AI's biggest bottleneck is no longer algorithms, but electricity, water, and silicon.
On the Dwarkesh Podcast, Dylan Patel explained the high-stakes race for physical infrastructure. Big Tech's $600 billion capex funds compute years in advance. AI labs need it now. OpenAI's early, aggressive deal-making locked in cheaper capacity, while a more conservative Anthropic must now hunt for last-minute chips at premium prices. This divergence reveals a new strategic layer: scaling AI is a war for depreciating physical assets.
That war is colliding with Earth's limits. This Week in AI host Philip Johnston noted that communities like Tucson, Arizona are unanimously voting down gigawatt-scale data centers over water and energy concerns. The backlash is forcing the search for alternative locations, including space. Johnston's startup, Aethero, is launching an H100 GPU next week to test orbital data centers, betting that reusable rockets can make space-based solar cheaper than terrestrial farms.
Decentralization offers another path. On This Week in Startups, the founders of Hippius Subnet 75 pitched their service as a drop-in replacement for Amazon S3, distributing storage across a global network of hard drives. They argue centralization creates systemic fragility, a risk that grows as compute concentrates.
Meanwhile, the promised intelligence feels increasingly distant. Podcasting 2.0 dissected Sam Altman's vague retreat from defining AGI, noting the business model is explicit: hook developers, then raise prices. The messy reality of local AI tooling, described as a pile of stinking bullcrap, contrasts with corporate mystique.

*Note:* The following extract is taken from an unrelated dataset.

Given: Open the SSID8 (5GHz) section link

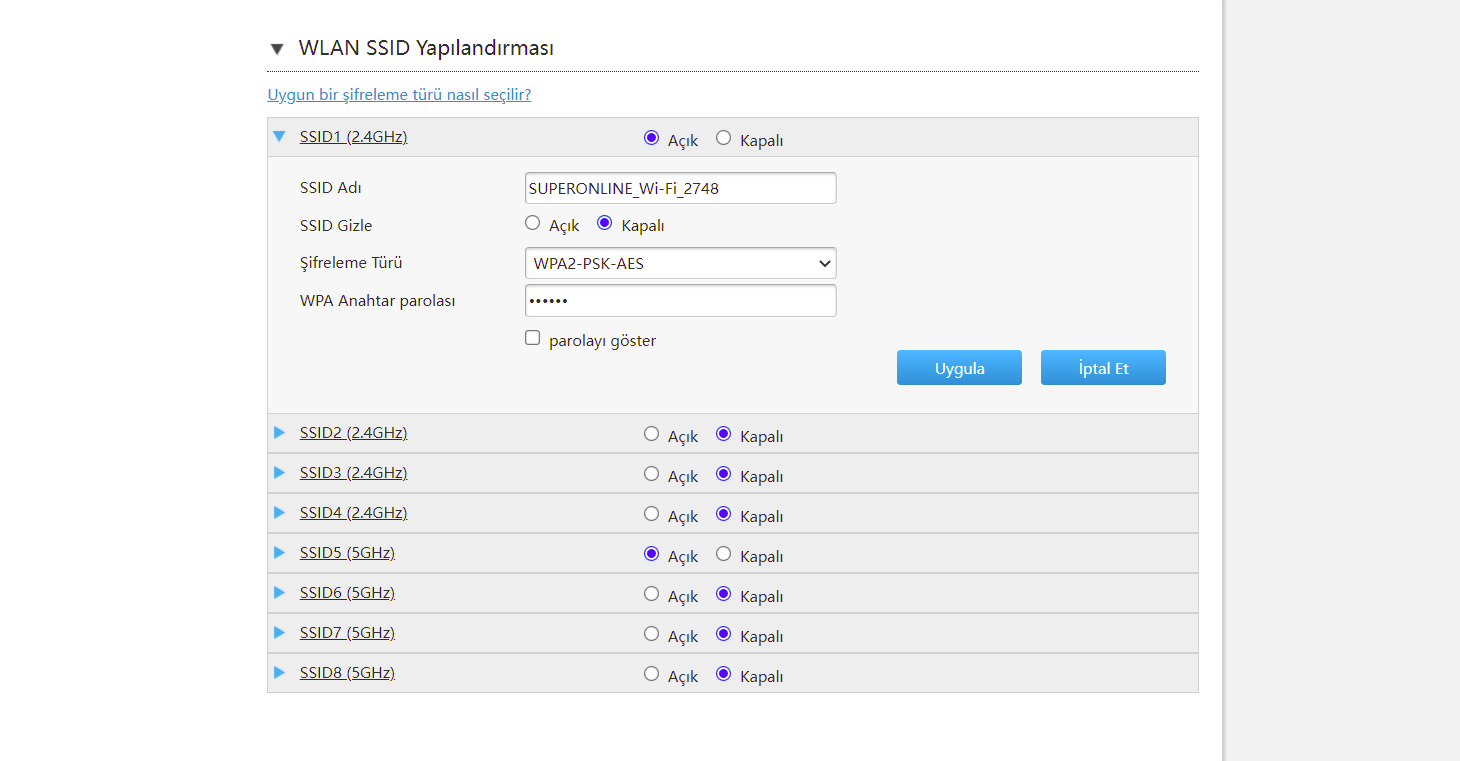Looking at the screenshot, I should click(347, 673).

The practical work is less about reasoning and more about memory. On TFTC, Brian Murray and Paul Itoi highlighted the daily frustration of AI assistants that forget everything between sessions. The next leap, they argue, won't be better language models but tools that remember, using graph databases to create persistent knowledge webs.

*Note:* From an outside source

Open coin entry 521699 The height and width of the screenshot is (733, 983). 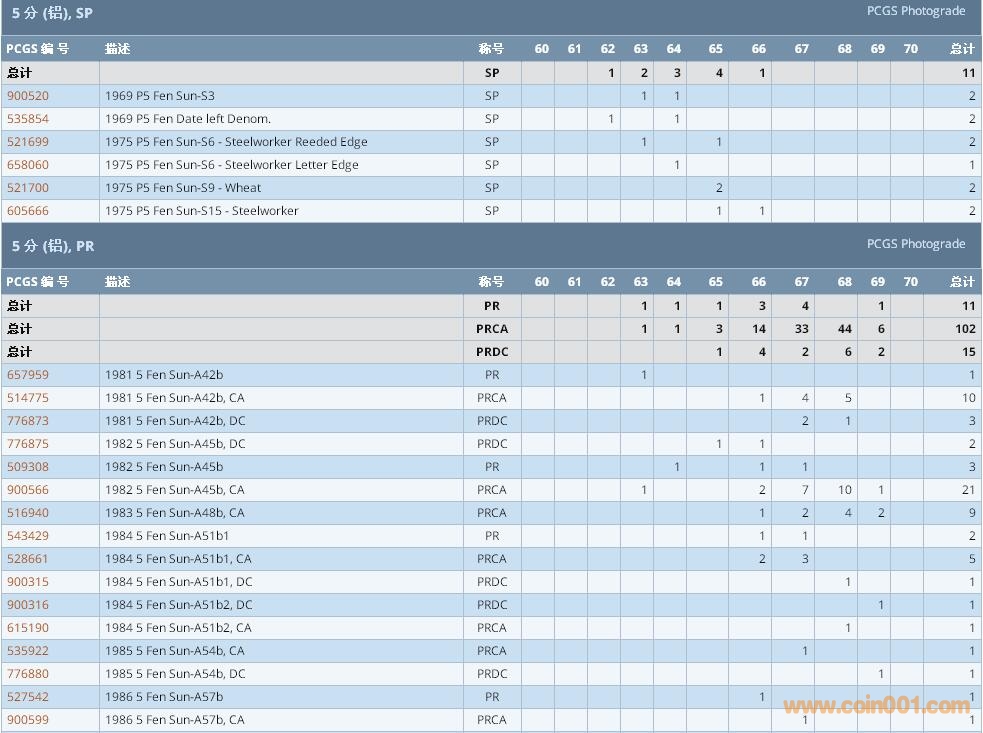tap(28, 142)
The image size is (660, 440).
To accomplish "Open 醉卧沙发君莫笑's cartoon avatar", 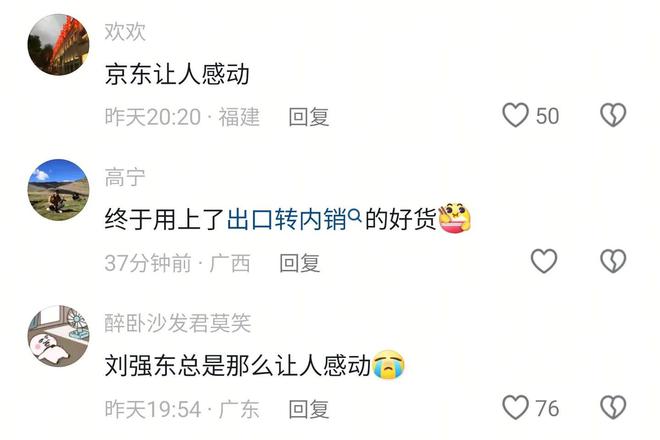I will point(58,336).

The industry is bifurcating. One path chases physical scale at any location, from orbital clusters to decentralized nets. The other path focuses on making the intelligence we already have actually useful. Both are reactions to the same truth: the software is hitting hardware walls.
Dylan Patel, Dwarkesh Podcast:
- In some sense, a lot of the financial freakouts in the second half of last year were because, OpenAI signed all these deals but they didn't have the money to pay for them.
- Anthropic was a lot more conservative. They were like, We'll sign contracts, but we'll be principled.